# Improve your ground clearance



## Remus (Feb 10, 2011)

We recently used Camping Club Perroquet at Bray Dunes in France. If you are intending using this site be careful. To get to the coastal part of the site from the site entrance is about 1.5 k. You'll have to cross about 6 or 7 road bumps. The bumps are not very wide for their height and our exhaust grounded on most of them (I'd have turned round but by the time we got to a suitable place we were in there). The only damage was a 'U' bolt which was easily replaced but I won't risk this site again (it wasn't all that good anyway). 

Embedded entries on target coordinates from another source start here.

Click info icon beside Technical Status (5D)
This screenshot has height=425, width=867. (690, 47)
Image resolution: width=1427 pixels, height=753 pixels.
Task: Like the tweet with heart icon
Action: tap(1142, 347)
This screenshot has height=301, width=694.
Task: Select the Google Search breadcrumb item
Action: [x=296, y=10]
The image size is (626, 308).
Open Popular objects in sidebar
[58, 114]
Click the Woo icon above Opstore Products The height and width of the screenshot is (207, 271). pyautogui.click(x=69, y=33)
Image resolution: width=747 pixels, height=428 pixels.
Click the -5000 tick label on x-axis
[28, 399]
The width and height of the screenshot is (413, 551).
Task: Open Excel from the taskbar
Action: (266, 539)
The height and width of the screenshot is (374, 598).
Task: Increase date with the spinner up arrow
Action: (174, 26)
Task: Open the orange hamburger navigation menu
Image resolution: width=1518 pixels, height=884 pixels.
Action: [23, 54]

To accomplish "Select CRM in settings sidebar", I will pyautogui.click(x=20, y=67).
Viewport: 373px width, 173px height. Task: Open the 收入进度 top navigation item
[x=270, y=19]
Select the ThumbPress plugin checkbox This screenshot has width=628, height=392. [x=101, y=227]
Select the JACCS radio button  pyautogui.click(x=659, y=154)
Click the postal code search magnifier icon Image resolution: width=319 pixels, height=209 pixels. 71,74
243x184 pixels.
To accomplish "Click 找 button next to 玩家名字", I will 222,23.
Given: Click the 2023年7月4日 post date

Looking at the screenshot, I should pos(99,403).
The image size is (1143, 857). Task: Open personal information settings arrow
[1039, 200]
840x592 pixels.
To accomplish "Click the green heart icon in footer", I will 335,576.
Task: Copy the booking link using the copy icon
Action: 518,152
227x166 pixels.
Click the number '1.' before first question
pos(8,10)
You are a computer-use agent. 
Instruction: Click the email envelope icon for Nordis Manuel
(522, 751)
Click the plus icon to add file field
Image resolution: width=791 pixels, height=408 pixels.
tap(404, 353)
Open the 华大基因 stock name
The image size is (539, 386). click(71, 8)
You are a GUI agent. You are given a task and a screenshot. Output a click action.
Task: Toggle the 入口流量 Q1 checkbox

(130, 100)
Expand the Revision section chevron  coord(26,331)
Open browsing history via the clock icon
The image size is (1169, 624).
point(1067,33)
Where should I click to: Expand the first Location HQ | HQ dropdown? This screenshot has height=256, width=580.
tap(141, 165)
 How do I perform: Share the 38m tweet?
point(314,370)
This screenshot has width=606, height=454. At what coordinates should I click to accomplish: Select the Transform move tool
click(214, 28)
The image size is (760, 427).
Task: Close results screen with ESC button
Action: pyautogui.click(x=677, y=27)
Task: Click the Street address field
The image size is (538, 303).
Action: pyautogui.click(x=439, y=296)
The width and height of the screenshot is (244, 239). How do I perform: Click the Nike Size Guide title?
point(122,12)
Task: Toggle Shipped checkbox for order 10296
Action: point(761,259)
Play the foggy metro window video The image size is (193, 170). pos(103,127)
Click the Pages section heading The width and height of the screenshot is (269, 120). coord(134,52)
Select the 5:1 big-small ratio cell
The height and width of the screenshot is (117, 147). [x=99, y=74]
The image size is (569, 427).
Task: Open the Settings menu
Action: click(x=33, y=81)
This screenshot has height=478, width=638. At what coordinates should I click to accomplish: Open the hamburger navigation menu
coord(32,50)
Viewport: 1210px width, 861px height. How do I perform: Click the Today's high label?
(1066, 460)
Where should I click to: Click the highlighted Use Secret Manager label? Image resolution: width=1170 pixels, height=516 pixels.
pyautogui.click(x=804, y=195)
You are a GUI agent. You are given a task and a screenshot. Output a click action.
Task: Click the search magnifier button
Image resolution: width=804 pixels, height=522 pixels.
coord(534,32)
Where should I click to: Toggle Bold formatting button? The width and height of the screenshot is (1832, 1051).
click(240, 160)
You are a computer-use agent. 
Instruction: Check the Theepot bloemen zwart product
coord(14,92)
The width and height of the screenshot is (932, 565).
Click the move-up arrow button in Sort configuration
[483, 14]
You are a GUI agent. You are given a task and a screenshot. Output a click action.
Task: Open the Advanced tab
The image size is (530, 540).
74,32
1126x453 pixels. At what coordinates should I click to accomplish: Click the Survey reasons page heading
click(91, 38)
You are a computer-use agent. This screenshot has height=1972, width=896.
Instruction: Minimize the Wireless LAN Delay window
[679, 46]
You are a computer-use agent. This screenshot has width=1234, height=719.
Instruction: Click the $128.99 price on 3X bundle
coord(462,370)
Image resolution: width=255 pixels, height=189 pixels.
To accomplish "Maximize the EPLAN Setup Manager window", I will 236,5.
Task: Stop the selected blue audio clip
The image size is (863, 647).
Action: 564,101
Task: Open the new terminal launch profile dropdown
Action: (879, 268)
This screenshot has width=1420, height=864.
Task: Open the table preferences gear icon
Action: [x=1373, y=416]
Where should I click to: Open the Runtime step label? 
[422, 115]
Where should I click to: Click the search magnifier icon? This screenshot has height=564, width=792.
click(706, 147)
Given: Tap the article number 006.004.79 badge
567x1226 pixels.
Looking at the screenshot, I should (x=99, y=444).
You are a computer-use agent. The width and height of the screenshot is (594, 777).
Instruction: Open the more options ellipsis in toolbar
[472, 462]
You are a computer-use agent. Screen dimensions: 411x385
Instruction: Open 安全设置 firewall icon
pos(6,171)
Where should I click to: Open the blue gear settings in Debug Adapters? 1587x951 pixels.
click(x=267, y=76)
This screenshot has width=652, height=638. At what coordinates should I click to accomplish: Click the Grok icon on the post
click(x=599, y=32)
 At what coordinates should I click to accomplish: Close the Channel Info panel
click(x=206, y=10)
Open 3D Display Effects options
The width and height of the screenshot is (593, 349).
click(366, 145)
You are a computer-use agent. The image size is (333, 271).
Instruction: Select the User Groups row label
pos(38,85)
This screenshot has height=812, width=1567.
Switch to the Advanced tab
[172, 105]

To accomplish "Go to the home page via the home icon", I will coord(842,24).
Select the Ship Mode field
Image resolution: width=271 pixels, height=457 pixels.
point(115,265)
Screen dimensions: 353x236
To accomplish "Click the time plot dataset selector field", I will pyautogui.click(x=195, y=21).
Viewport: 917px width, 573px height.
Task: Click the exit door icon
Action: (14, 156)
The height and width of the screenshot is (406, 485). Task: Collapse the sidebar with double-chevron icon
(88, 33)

Our m/h is a E769 and the problem was that whoever had fitted the 'U' bolts had done so with the threaded ends towards the ground thus taking an inch or so off the ground clearance. The one that grounded was the second one in from the exhaust outlet. I've now turned both bolts so that the threaded ends point away from the ground. Might be worth checking your m/h and turning the bolts if necessary. It only takes a couple of minutes. I'm not sure if this problem applies to other Bessacarr m/h's.


----------



## spykal (May 9, 2005)

Hi Remus

Thanks for posting the warning... I doubt we would get to the site then as our van is very low...but that does make it drive well...... but my reason for posting was to get you to add a review to the campsite entry in our sites database. Click on the link below and then on









You could add the warning about the humps in the review ....thanks

Mike

Link to Le Perroquet campsite entry in the MHF database <<<<


----------



## Bubblehead (Mar 5, 2007)

Hi

A good tip to improve ground clearance, we have had problems with our rear overhang at some sites although very slight. If possible always cross speed humps etc at an angle so only 1 wheel crosses at a time, it helps to reduce the chance of an impact

Andy


----------